Extract the rows below from the line containing "Where should I" through the end of the rows, copying them word for word and leaving out the pictures.

■ **Material for this task**:
--- Begin ---
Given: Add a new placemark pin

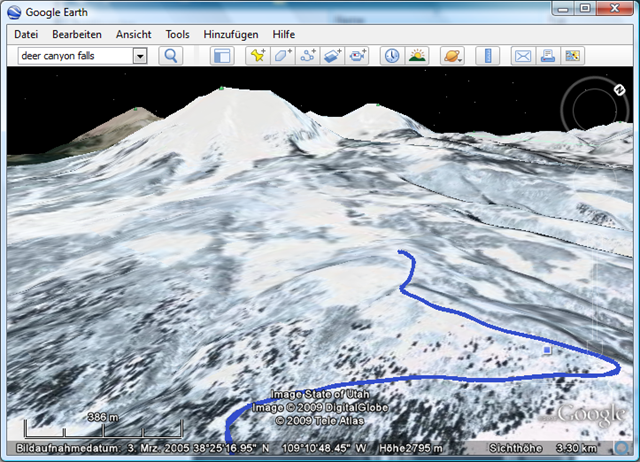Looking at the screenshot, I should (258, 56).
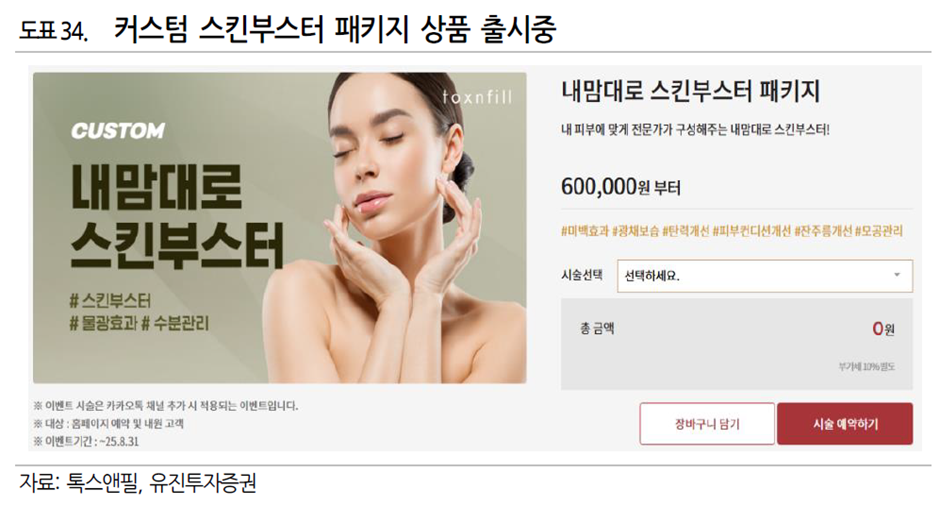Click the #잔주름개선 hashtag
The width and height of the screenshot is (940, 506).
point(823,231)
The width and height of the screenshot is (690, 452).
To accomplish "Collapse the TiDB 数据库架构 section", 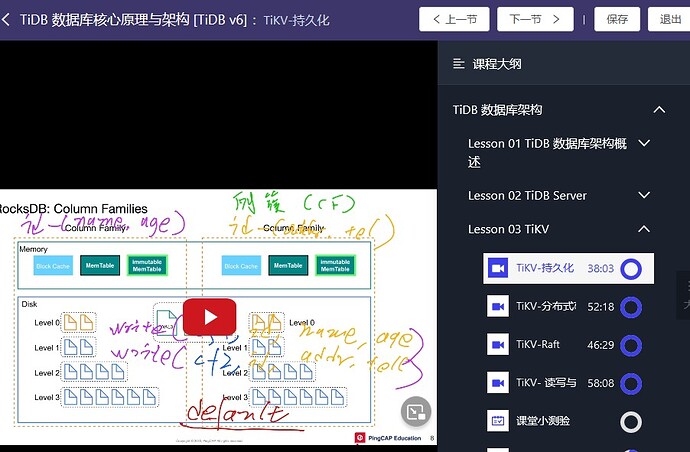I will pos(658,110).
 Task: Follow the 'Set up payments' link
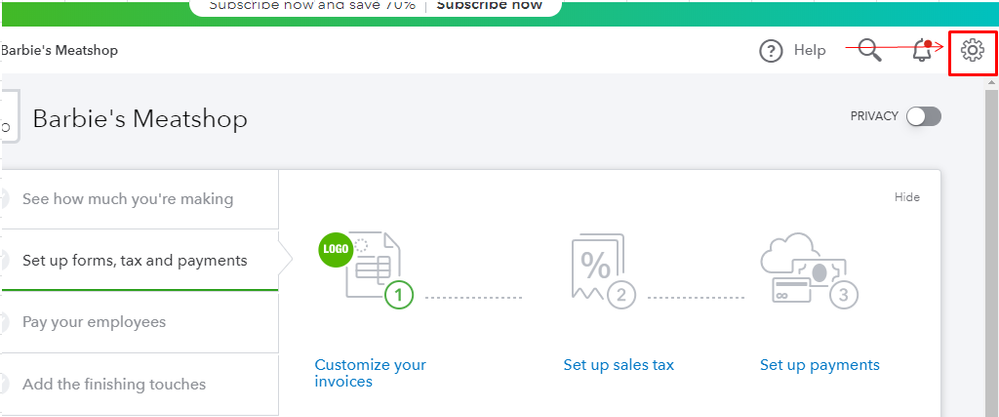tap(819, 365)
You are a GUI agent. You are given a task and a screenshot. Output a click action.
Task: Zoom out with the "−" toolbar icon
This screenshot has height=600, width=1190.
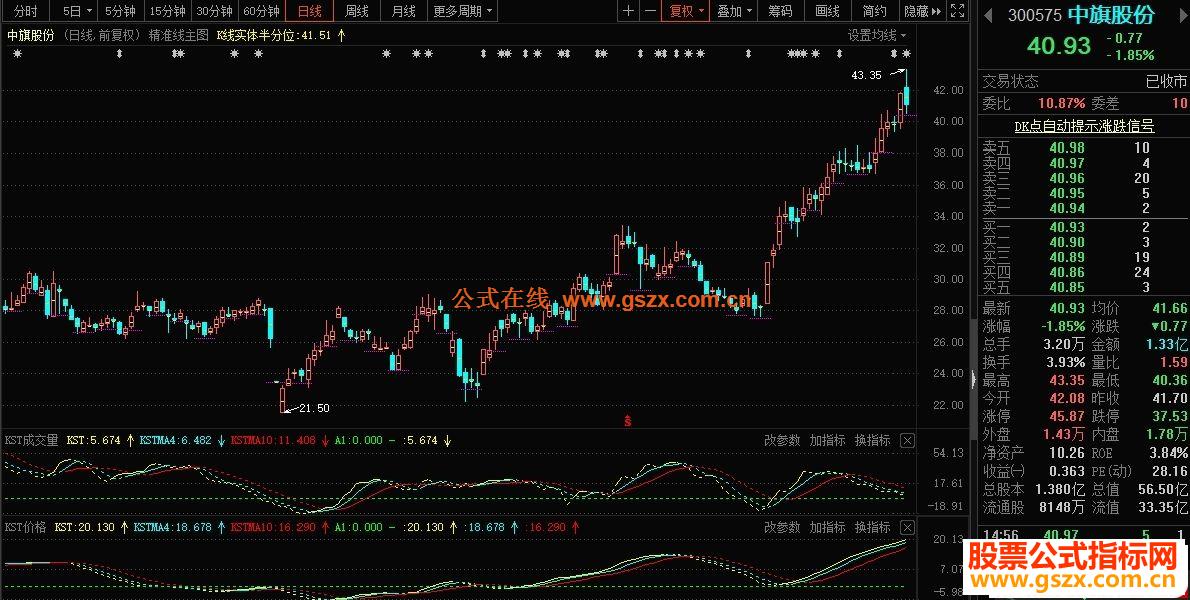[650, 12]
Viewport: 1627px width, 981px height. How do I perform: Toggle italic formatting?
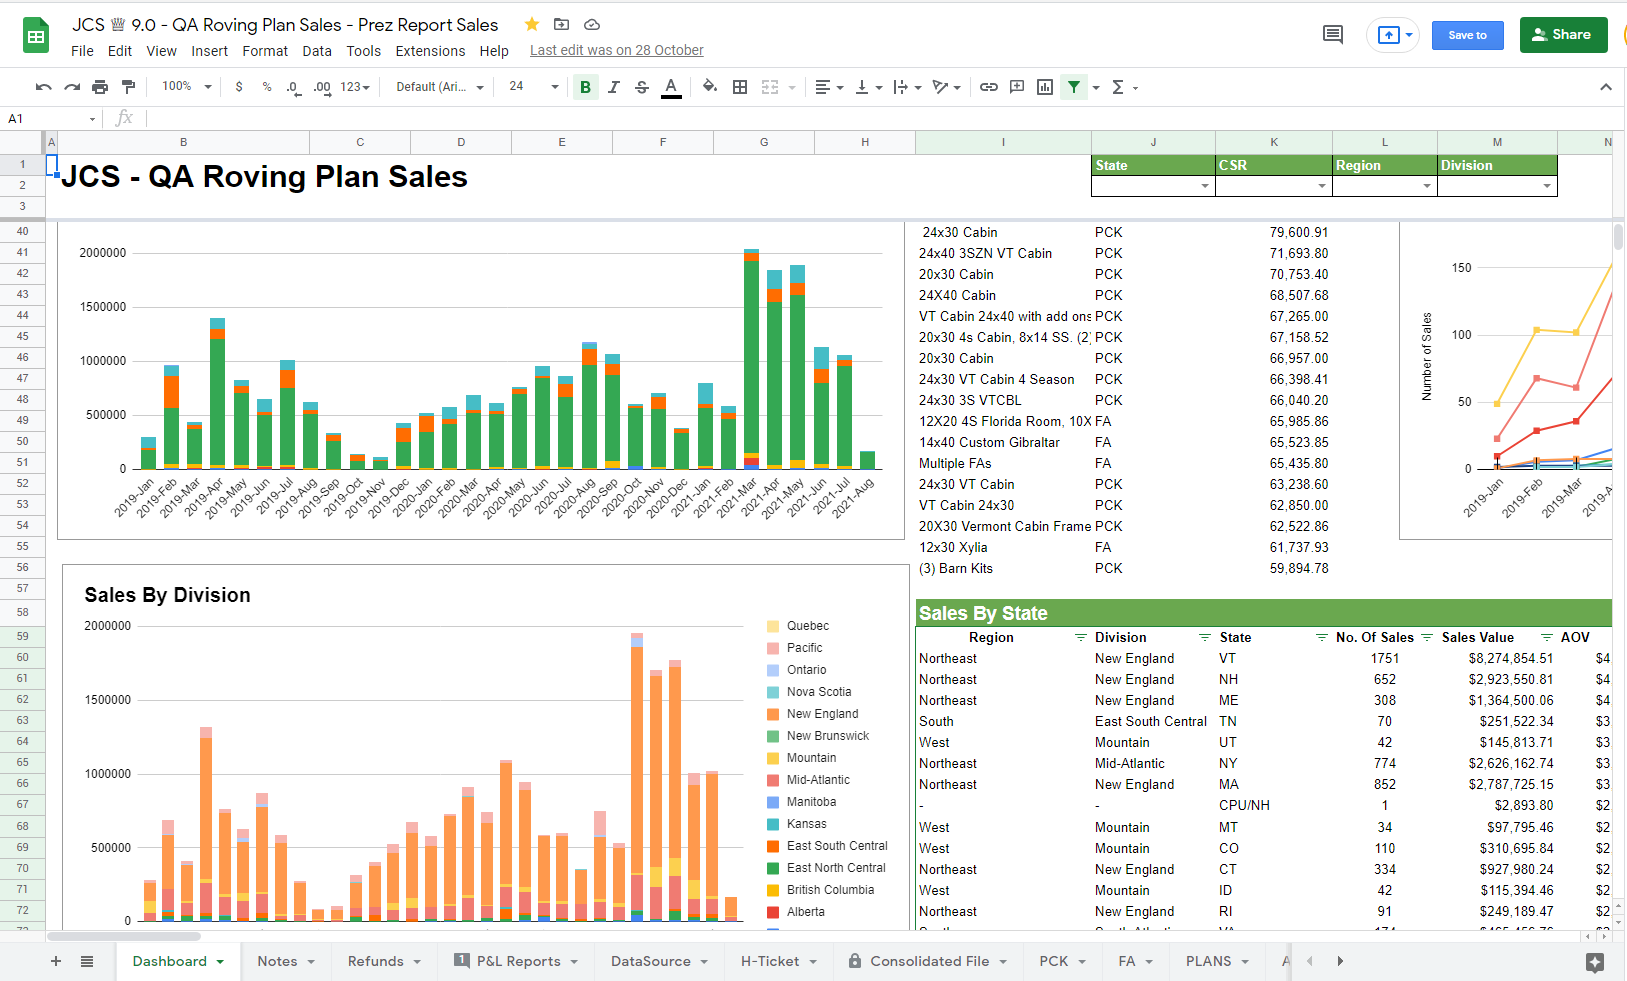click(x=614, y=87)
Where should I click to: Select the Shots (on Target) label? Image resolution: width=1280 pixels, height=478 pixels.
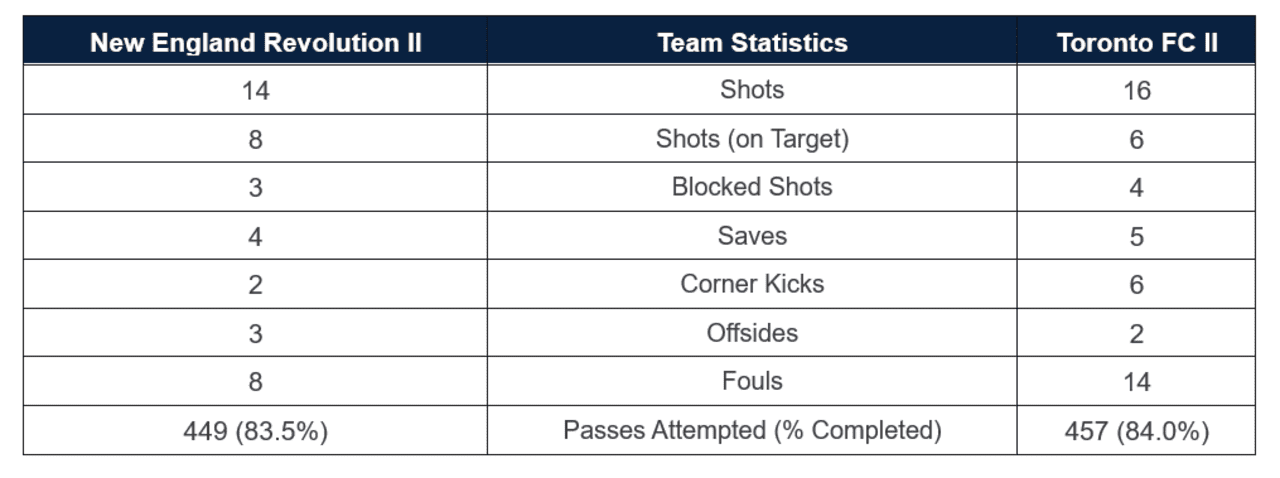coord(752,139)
--- End ---
■ **Solution for this task**:
Where should I click to: Select the Shots (on Target) label? Image resolution: width=1280 pixels, height=478 pixels.
coord(752,139)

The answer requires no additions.